» **YOUR INSTRUCTIONS**:
Among the records that follow, set down only the lines from the one containing "Where should I click to: Click the crossed-out" to the one containing "You are a computer-use agent. This", both included, exactly.

[Saved data entries]
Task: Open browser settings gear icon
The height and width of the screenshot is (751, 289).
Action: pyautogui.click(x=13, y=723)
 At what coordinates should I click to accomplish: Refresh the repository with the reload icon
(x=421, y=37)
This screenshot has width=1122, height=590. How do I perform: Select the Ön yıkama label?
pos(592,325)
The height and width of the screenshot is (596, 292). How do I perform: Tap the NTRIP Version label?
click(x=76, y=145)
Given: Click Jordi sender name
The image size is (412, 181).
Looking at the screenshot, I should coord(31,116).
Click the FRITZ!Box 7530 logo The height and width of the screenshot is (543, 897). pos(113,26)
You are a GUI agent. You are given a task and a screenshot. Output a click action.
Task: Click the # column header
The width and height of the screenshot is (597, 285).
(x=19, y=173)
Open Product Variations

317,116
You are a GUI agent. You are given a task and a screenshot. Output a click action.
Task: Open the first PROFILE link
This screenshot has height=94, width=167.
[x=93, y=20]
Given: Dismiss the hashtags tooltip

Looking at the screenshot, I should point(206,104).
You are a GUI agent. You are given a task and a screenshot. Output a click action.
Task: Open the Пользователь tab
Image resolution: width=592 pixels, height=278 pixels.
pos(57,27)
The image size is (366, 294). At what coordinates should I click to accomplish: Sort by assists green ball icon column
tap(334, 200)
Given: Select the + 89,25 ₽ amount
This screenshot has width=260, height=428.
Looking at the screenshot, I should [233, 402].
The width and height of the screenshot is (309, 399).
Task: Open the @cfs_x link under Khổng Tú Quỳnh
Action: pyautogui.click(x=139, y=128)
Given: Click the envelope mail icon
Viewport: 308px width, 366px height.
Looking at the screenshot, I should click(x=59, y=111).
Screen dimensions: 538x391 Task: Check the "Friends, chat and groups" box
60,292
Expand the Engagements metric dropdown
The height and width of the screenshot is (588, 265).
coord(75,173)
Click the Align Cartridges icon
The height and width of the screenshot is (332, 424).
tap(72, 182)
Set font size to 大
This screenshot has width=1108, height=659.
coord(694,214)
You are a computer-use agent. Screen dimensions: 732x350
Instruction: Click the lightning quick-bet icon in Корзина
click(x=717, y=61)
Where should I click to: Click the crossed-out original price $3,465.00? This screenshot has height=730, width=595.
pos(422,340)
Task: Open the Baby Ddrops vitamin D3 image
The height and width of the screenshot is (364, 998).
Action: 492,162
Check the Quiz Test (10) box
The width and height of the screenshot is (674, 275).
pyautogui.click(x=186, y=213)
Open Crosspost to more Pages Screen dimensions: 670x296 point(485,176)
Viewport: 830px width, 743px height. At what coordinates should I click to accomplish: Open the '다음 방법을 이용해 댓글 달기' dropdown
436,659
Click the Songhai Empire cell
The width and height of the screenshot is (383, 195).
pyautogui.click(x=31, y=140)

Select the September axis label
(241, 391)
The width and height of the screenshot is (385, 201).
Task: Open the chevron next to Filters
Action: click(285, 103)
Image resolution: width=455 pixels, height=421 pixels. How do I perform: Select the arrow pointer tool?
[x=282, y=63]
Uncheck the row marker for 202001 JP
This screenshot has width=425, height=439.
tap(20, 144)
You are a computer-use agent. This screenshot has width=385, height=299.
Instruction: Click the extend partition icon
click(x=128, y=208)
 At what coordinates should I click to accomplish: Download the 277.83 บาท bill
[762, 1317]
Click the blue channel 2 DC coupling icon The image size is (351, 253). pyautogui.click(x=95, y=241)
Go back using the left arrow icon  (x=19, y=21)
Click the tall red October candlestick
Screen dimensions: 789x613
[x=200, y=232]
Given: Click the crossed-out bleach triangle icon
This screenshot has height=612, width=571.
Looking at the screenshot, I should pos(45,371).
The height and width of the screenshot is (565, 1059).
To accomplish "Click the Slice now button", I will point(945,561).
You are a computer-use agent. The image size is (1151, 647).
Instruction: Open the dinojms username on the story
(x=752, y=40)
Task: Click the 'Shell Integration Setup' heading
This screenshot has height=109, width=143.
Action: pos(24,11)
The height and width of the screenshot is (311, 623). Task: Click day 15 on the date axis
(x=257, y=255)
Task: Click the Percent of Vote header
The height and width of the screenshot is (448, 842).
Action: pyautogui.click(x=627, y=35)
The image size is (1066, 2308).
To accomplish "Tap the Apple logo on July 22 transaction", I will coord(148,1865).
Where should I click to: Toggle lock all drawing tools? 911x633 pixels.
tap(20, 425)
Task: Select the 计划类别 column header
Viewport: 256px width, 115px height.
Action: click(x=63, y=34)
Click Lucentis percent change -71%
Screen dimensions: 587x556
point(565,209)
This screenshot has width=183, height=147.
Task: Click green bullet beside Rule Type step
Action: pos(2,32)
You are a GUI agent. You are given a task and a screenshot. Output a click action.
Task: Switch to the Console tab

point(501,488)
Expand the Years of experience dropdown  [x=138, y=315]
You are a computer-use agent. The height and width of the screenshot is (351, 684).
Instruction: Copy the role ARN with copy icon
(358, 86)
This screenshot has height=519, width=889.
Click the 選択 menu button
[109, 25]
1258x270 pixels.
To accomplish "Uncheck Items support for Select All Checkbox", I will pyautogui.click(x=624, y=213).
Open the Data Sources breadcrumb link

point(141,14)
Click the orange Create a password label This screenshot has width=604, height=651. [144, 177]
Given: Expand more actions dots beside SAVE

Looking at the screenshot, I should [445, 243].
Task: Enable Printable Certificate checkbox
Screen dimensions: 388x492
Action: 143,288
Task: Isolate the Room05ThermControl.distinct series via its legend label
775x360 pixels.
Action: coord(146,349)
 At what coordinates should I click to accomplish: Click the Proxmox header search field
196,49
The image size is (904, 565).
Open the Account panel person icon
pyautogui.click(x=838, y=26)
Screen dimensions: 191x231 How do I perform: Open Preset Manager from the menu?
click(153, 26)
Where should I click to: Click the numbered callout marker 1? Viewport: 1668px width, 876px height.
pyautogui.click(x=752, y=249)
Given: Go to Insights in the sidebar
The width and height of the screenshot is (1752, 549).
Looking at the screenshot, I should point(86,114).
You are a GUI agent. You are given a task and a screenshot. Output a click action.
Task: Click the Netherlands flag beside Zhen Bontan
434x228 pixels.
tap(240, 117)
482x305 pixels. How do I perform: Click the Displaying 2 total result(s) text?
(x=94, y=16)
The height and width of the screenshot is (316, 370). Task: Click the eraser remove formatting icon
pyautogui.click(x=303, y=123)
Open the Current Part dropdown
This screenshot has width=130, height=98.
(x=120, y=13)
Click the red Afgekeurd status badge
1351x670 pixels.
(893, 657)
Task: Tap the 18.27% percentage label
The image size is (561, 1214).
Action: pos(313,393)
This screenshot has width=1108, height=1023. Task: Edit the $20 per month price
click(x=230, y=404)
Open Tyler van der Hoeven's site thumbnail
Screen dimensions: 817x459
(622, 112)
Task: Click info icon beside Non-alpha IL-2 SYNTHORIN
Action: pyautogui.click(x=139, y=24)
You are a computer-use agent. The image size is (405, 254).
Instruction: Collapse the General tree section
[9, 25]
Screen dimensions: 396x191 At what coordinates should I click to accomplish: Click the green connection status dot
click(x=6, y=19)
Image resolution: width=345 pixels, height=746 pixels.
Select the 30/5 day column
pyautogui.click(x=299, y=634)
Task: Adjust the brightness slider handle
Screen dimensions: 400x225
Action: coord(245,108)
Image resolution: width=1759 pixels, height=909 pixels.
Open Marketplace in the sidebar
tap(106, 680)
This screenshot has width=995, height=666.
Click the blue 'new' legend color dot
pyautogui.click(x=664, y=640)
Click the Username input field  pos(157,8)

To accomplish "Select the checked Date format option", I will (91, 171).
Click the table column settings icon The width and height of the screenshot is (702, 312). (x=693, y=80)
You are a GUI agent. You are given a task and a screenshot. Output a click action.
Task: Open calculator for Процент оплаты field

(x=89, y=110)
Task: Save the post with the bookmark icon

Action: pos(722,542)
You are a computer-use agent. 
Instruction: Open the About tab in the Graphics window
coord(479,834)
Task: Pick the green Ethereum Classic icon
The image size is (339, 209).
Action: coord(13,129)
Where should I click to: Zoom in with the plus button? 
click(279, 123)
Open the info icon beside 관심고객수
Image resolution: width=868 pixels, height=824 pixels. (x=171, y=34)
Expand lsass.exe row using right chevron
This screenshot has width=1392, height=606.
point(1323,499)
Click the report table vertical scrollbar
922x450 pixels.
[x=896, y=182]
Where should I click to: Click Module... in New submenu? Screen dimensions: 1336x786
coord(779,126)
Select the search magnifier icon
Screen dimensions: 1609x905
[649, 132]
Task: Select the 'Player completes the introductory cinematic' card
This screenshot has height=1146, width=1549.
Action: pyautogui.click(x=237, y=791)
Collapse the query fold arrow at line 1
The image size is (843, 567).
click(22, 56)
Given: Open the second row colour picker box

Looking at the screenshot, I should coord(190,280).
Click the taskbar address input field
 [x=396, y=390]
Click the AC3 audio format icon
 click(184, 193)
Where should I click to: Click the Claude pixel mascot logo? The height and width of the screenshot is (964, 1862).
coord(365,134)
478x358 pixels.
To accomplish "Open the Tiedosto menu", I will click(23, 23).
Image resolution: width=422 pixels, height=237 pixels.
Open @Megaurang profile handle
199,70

» **COMPLETED EXERCISE**:
Where should I click to: Click the crossed-out original price $3,465.00? This screenshot has height=730, width=595.
pos(422,340)
Task: Open the Baby Ddrops vitamin D3 image
The height and width of the screenshot is (364, 998).
Action: 492,162
Check the Quiz Test (10) box
The width and height of the screenshot is (674, 275).
pyautogui.click(x=186, y=213)
Open Crosspost to more Pages Screen dimensions: 670x296 point(485,176)
Viewport: 830px width, 743px height. At what coordinates should I click to accomplish: Open the '다음 방법을 이용해 댓글 달기' dropdown
436,659
Click the Songhai Empire cell
The width and height of the screenshot is (383, 195).
pyautogui.click(x=31, y=140)

Select the September axis label
(241, 391)
The width and height of the screenshot is (385, 201).
Task: Open the chevron next to Filters
Action: click(285, 103)
Image resolution: width=455 pixels, height=421 pixels. How do I perform: Select the arrow pointer tool?
[x=282, y=63]
Uncheck the row marker for 202001 JP
This screenshot has width=425, height=439.
tap(20, 144)
You are a computer-use agent. This screenshot has width=385, height=299.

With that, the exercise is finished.